Microstructure and Properties of Semi-solid ZCuSn10P1 Alloy Processed with an Enclosed Cooling Slope Channel

• Published in: Metals (Basel ) Vol. 8; no. 4; p. 275
• Main Authors: Li, Yongkun, Zhou, Rongfeng, Lu, Li, Han, Xiao, Jiang, Yehua
• Format: Journal Article
• Language: English
• Published: Basel MDPI AG 17.04.2018
• Subjects: Automobile industry; Casting; Casting alloys; Chill casting; Cooling; Copper; Elongation; enclosed cooling slope channel; Microstructure; microstructure refinement; Pouring; properties; semi-solid; Semisolids; Shape factor; Slurries; Squeeze casting; Ultimate tensile strength; X-ray diffraction; ZCuSn10P1
• ISSN: 2075-4701; 2075-4701
• DOI: 10.3390/met8040275

Semi-solid ZCuSn10P1 alloy slurry was fabricated by a novel enclosed cooling slope channel (ECSC). The influence of pouring length of ECSC on the microstructures of ZCuSn10P1 alloy semi-solid slurry was studied with an optical microscope an optical microscope (OM), scanning electron microscope (SEM), X-ray diffraction (XRD) and energy dispersive spectrometer (EDS). Liquid squeeze casting and semi-solid squeeze casting were performed under the same forming conditions, and the microstructure and properties were compared. The results show that primary α-Cu phase gradually evolved from dendrites to worm-like or equiaxed grains under the chilling action of the inner wall of the ECSC. The mass fraction of tin in the primary α-Cu phase increased from 5.85 to 6.46 after the ECSC process, and intergranular segregation was effectively suppressed.

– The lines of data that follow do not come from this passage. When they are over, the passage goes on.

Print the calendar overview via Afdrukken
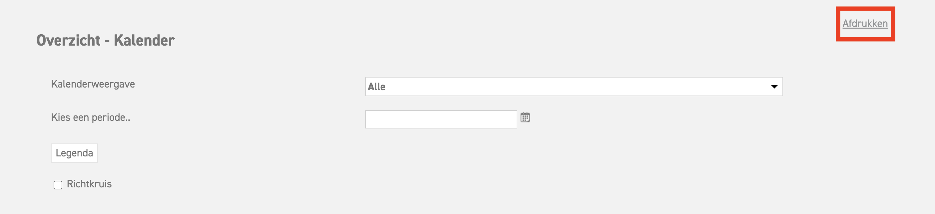Image resolution: width=935 pixels, height=214 pixels. pos(865,24)
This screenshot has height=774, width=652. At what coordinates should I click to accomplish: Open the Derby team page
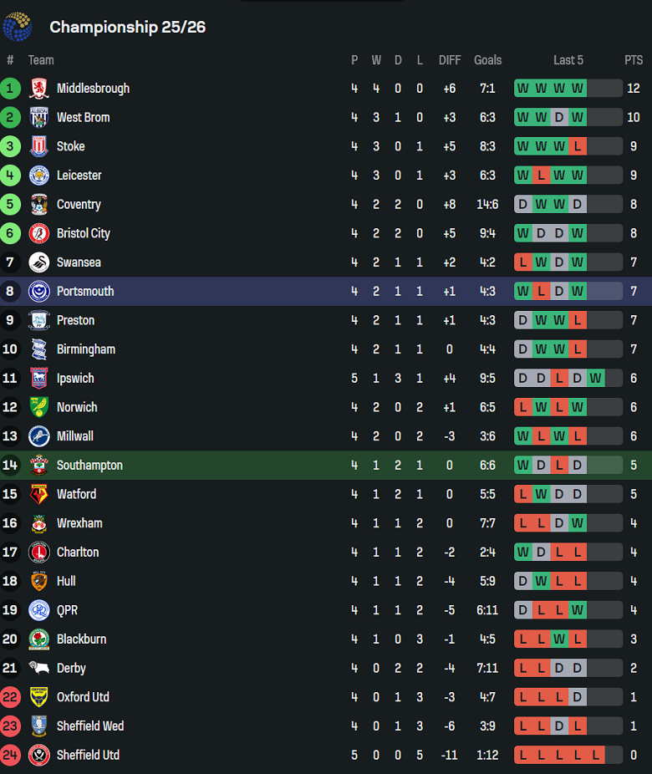tap(70, 668)
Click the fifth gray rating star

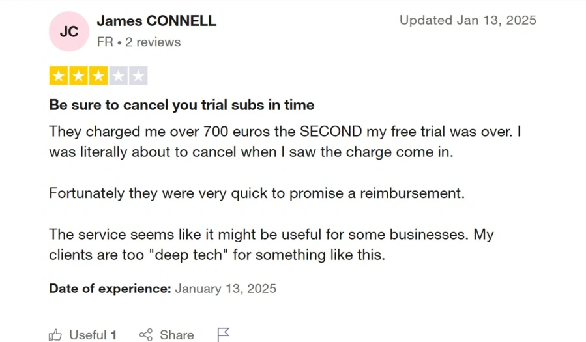coord(138,76)
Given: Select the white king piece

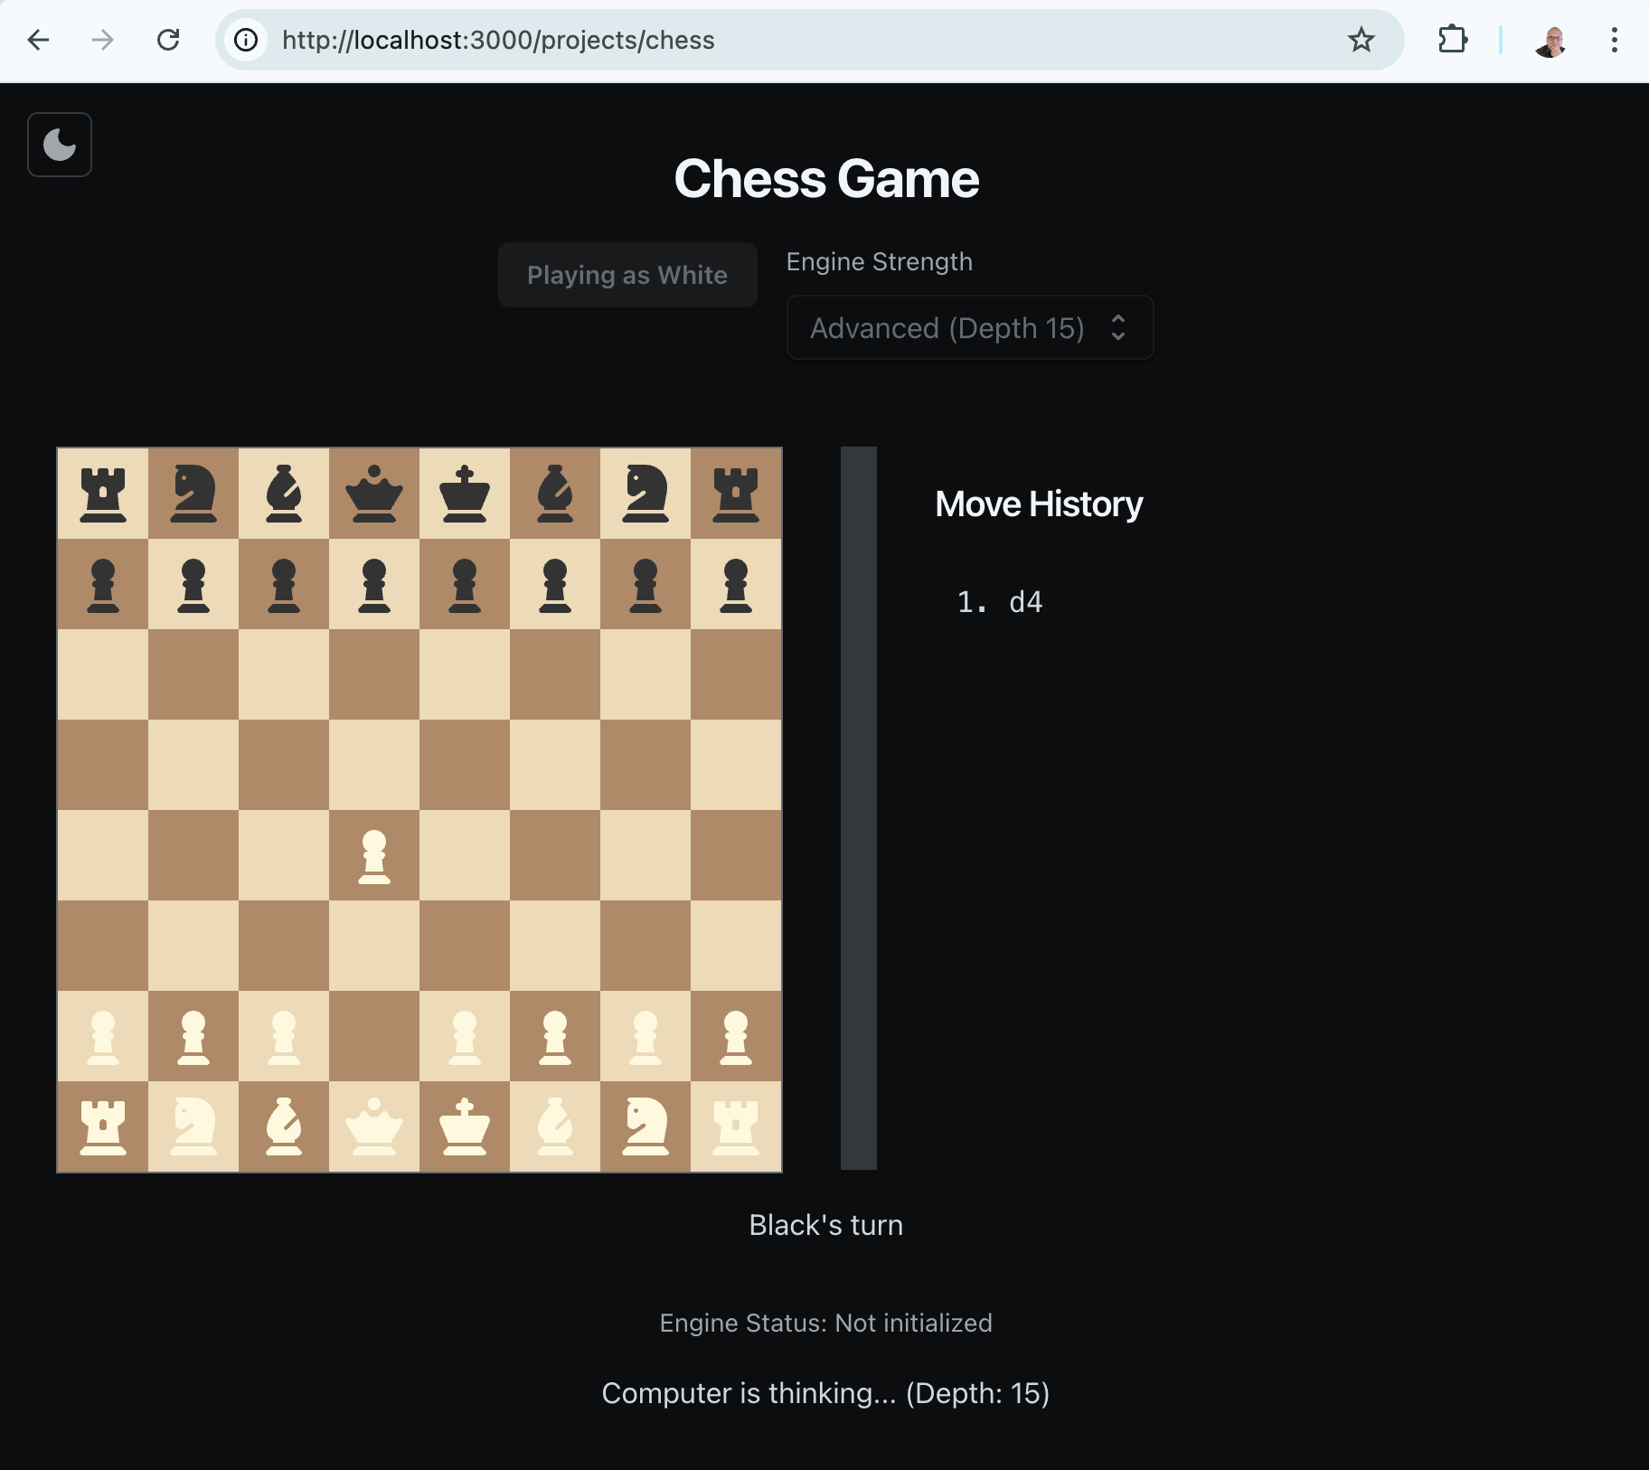Looking at the screenshot, I should [465, 1126].
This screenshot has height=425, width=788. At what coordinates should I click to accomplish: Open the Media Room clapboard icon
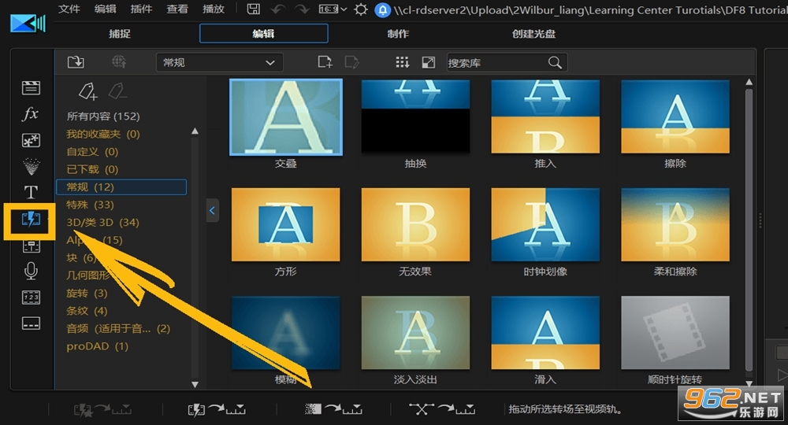pyautogui.click(x=31, y=88)
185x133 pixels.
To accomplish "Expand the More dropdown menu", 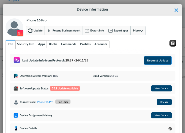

The finest microstructure can be obtained at 300 mm pouring length of ECSC; the equivalent diameter is 46.6 μm and its shape factor is 0.73. The average ultimate tensile strength and average elongation of semi-solid squeeze casting ZCuSn10P1 alloy reached 417 MPa and 12.6%, which were improved by 22% and 93%, respectively, as compared to that of liquid squeeze casting.